Previous studies have explored various approaches for PHW treatment, and extraction of value-added chemicals was reported from PHW derived from simple substrates such as rice straw^5,6 or with model PHW solution.⁷ However, the complexity of PHW presents barriers in terms of increased separation cost and difficulty. Gasification, for example, can reduce organics while producing H₂ and CH₄,^8–10 but the energy needs for drying and operation can be prohibitive. Anaerobic fermentation, on the other hand, converts organics to CH₄-rich biogas, but the performance was inhibited due to PHW toxicity.^11,12 Microbial electrolysis cells (MECs) has been recently investigated in treating recalcitrant wastewater and recovering high rate H₂,^13–16 and it demonstrated a good synergy with HTL, because not only the aqueous phase can be cleaned via microbial electrochemical process, the produced high quality H₂ can be used onsite for biocrude upgrading. For instance, Shen et al. reported MEC treatment of swine manure PHW with an excellent COD removal of 97.87 ± 0.13% after serious dilutions.¹⁷ In addition, a moderate H₂ production rate of 168.01 ± 7.01 mL L⁻¹ d⁻¹ was achieved.¹⁸ However, almost all studies only reported the general metrics such as COD, total organic carbon (TOC) or total nitrogen (TN), but little is known about the constituents of the organics and nitrogen species and how they are transformed during these treatment processes. Such knowledge is critical in understanding the conversion pathways especially for those recalcitrant compounds and helping to develop more efficient technologies.

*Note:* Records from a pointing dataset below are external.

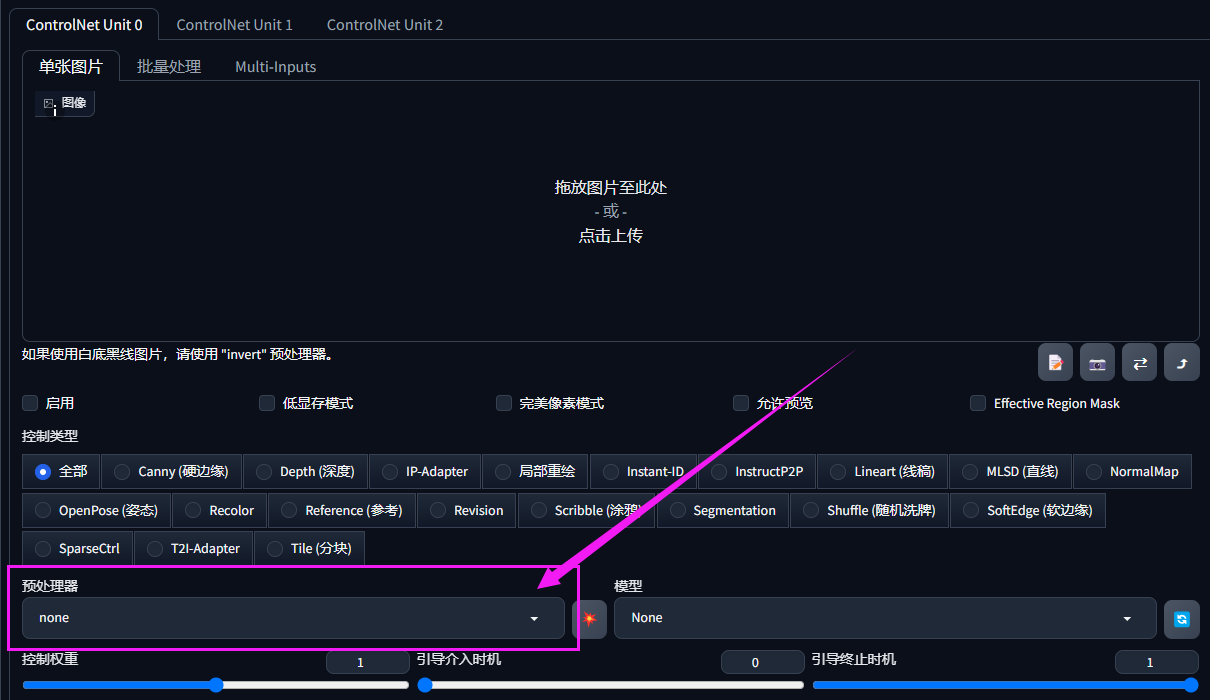Expand the 模型 None dropdown
Viewport: 1210px width, 700px height.
885,618
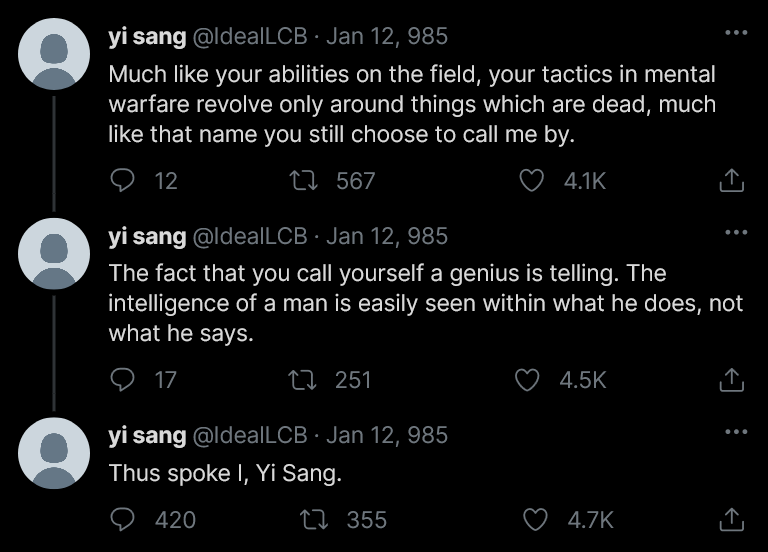Open more options on the second tweet

pos(736,233)
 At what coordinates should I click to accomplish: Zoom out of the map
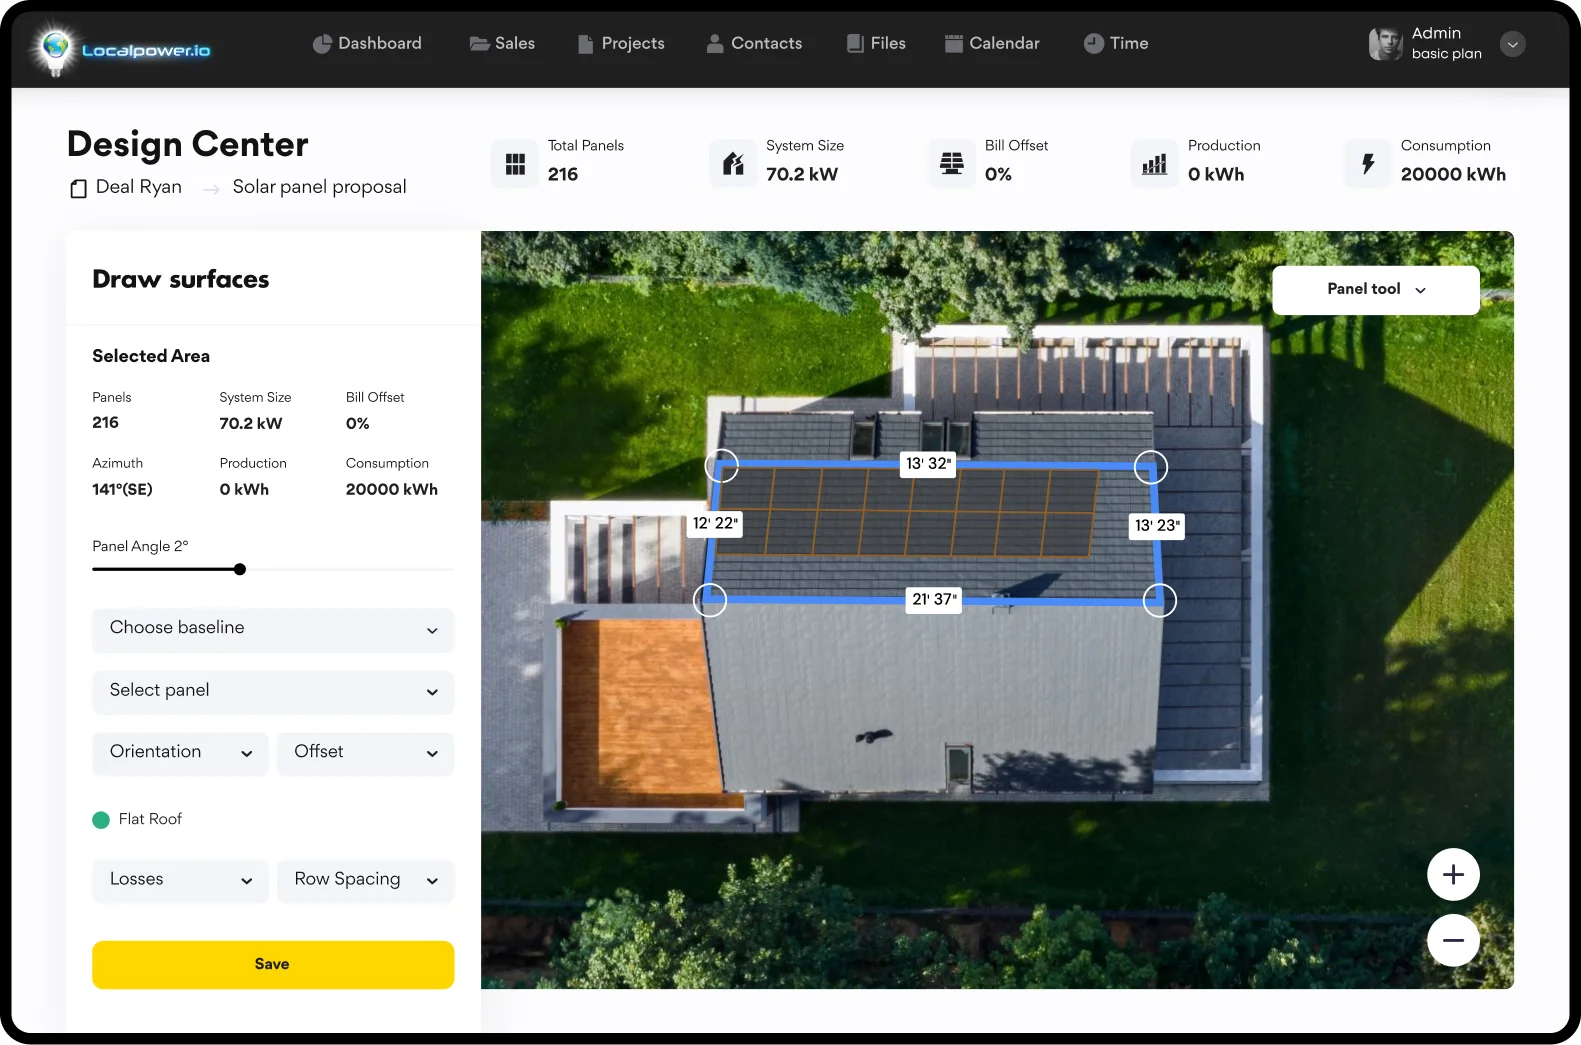1453,940
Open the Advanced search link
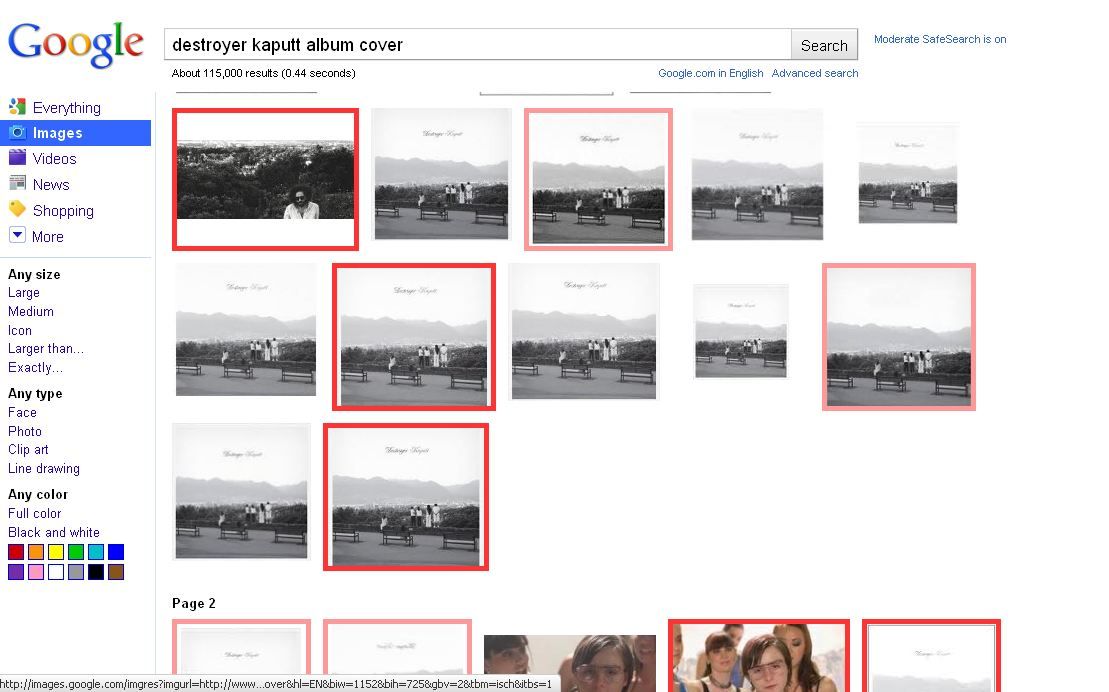The image size is (1109, 692). tap(814, 73)
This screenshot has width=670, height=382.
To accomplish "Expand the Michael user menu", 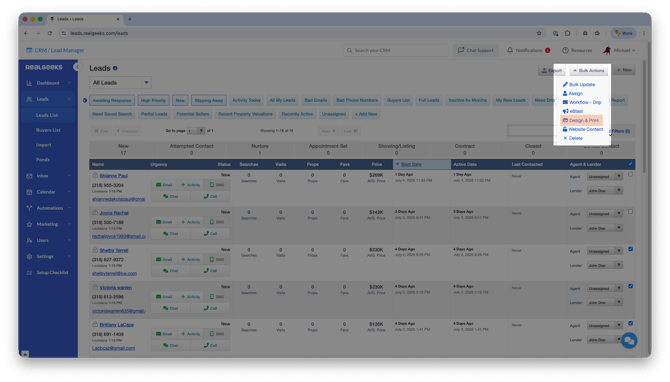I will (620, 50).

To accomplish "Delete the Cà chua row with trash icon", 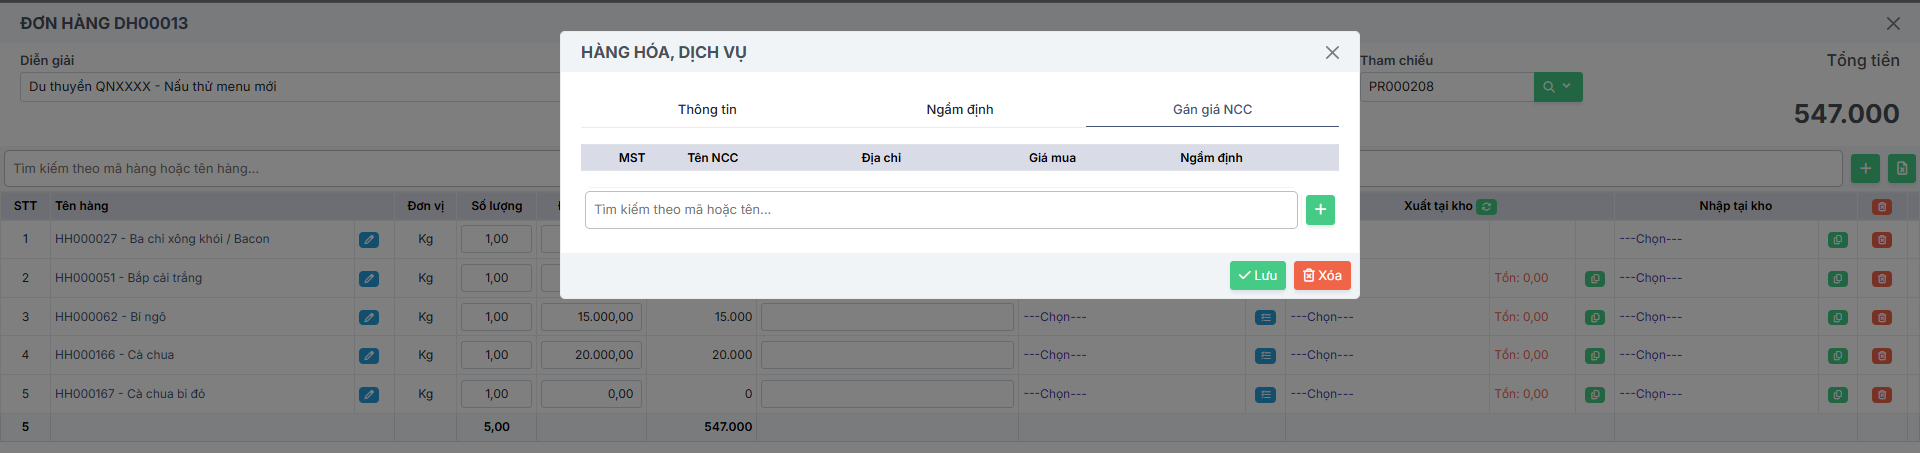I will coord(1881,356).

In this study, we demonstrated that MEC could achieve high-rate H₂ production using PHW as the sole substrate. Moreover, for the first time we studied the evolution of PHW chemical profile during MEC treatment by using a combination of high-performance liquid chromatography (HPLC), nuclear magnetic resonance (NMR) and gas chromatography/mass spectroscopy (GC-MS). We deciphered the transformation processes and mechanisms of volatile fatty acids (VFAs) and mono- and polyhydric alcohols, and we identified that heterocyclic nitrogen compounds were recalcitrant to MEC treatment. We further analyzed and correlated the anode biofilm ecology with chemical profile changes. The transformation patterns outlined in the study will guide the future development and optimization of MEC and other PHW treatment technologies, and the methodology described herein extends beyond the scope of this work and presents a compelling paradigm for understanding the transformation pathways.

2. Experimental section

2.1. HTL PHW feedstock

The HTL system used in generating the PHW is located at the Process Development Laboratory in the Pacific Northwest National Laboratory (PNNL). Food waste slurry Engineered Bioslurry (EBS®) was obtained from Waste Management Inc. as the HTL feedstock. The slurry was pretreated with JWC muffin monster and Hockmeyer immersion mill to improve homogeneity and pumpability. The modular HTL system is divided into areas for feedstock preparation and staging, hydrothermal liquefaction, and product separation. The feed rate was set at 12 L h⁻¹ with a liquid hourly space velocity of 4 L L⁻¹ h⁻¹. The HTL was performed at a temperature of 349 °C and a pressure of 192 bar (2790 psig), with a time on stream of 24 h. The generated PHW was collected and stored in −20 °C before shipping for MEC studies.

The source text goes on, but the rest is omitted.